Atenas - As ruas de Atenas e de Madri foram palco ontem de novos protestos contra as medidas de austeridade implementadas nos dois países, que sofrem com os efeitos da crise econômica.
Na Grécia, essa foi a primeira grande manifestação popular após a eleição, em junho, do governo liderado pelo premiê Antonis Samaras. A agência de notícias Reuters estimou em 50 mil pessoas o número de manifestantes na cidade, enquanto a polícia calculou o número em 25 mil.
Como nos protestos de fevereiro, um pequeno grupo foi responsável por conflitos com a polícia, que revidou com bombas de gás lacrimogêneo os coquetéis molotov lançados em sua direção.
Na Espanha, a manifestação acontece um dia depois de grandes protestos em Madri, quando 6.000 pessoas prometeram cercar o Congresso. Em confrontos com a polícia ontem, houve 64 feridos e 35 prisões, razão alegada para o novo protesto.

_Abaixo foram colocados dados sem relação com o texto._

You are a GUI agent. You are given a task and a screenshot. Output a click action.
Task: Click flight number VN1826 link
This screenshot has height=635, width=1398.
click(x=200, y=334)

Os dois países estão em recessão econômica e têm as maiores taxas de desemprego da zona do euro, acima da casa dos 20% entre a população total e maior que 50% entre os jovens. Além disso, vivem impasses sobre o auxílio financeiro internacional.
Os protestos acontecem às vésperas de o governo grego anunciar novas medidas de austeridade, no valor de quase 12 bilhões de euros, conforme exigências da “troica” de credores (Comissão Europeia, Banco Central Europeu e Fundo Monetário Internacional), e em meio à incerteza sobre um novo pedido de empréstimo a ser feito pela Espanha.
Sem esses cortes na Grécia, os credores não farão a remessa da próxima parcela do empréstimo acertado no início do ano, o que pode obrigar o país a dar o calote de sua dívida e põe em risco sua permanência no euro.
Ontem, na praça Syntagma, em frente ao Parlamento, os manifestantes diziam que não se submeteriam à “troica” e pediam “Fora FMI e União Europeia”. Cerca de 3.000 policiais estavam protegendo o centro de Atenas, o dobro do número habitualmente usado em protestos. No caso espanhol, a indefinição sobre a decisão de pedir socorro financeiro às autoridades europeias fez com que os juros dos títulos da dívida pública do país voltassem ontem à casa dos 6%.